The government has been urged to establish a special court for dealing with family cases, especially to help widows and orphans living in difficult conditions to secure inheritance and other rights.

Women and children rights activists issued the call yesterday in Dar es Salaam at a news briefing ahead of a special campaign to be launched tomorrow to sensitise people on the importance of writing wills before they die.

Tanzania Women Lawyers Association (Tawla) chairperson Victoria Mandara, who hosted the news conference, said the campaign`s motto would be: \'Avoid unnecessary conflicts; write a will`.

According to her, if established, the court would help women and children get a rightful share from what was left by their husbands or guardians and avoid cheating, deceit and delays.

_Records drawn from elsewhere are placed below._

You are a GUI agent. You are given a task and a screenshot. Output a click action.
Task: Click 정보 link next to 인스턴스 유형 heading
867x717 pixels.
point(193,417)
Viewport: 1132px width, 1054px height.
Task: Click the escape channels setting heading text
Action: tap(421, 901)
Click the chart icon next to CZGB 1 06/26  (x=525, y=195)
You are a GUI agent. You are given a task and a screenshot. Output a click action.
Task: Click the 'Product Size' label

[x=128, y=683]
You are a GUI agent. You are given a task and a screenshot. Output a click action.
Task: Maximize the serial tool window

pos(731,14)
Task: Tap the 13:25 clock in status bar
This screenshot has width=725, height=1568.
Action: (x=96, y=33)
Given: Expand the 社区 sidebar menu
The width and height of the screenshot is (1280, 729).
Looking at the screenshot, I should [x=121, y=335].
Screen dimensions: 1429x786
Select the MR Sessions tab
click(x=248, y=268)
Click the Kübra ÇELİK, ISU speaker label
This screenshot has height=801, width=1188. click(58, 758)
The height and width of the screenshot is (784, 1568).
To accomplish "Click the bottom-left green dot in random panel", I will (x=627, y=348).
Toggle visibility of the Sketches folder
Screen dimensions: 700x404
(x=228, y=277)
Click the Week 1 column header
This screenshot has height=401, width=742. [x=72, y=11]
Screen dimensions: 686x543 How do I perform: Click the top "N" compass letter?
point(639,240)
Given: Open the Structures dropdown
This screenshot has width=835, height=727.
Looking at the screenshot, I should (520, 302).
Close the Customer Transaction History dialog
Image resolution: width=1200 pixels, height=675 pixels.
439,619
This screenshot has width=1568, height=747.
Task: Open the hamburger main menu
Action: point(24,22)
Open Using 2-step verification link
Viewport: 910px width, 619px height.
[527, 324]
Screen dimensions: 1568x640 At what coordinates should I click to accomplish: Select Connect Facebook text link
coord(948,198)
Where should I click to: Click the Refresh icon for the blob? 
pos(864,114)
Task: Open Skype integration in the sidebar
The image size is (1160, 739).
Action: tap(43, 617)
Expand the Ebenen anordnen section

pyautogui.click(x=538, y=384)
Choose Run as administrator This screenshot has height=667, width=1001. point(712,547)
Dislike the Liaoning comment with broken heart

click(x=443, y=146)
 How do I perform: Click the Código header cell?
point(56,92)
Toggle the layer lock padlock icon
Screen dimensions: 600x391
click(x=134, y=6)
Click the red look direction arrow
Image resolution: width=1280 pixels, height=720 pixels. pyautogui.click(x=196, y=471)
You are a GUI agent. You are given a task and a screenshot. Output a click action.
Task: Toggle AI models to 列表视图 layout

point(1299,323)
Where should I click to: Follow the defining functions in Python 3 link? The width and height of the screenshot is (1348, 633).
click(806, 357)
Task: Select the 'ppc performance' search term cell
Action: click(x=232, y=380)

Mandara said that Tawla realised that there was a large number of widows and children who suffered because some family heads, fathers or guardians did not write down a will before they died.

``We have already proposed to the government to look into the possibility of establishing a family court…we are just reminding them because family courts would be the only way to rescue widows and orphans from suffering by helping them get their due share of the inheritance,`` she said.

Mandara downplayed the notion that writing a will was like calling for an early death, saying that the writing of one instead assured both the writer and beneficiaries of what was right for them.

Under the current situation, she added, the rights of most women and children were being violated.

She said Tawla had decided to launch the campaign as a contribution to solving the current crisis whereby widows and orphans had long been victims of suffering following the death of their husbands and fathers or guardians.

Tawla executive director Genoveva Kato said that along with the launching of the campaign, the organisation would launch a book about women and orphans.

Kato said Tawla would also organise, as part of the campaign, a march from Mnazi Mmoja grounds to the Tawla head office in Dar es Salaam.

Chief Justice Augustino Ramadhan is expected to grace the event.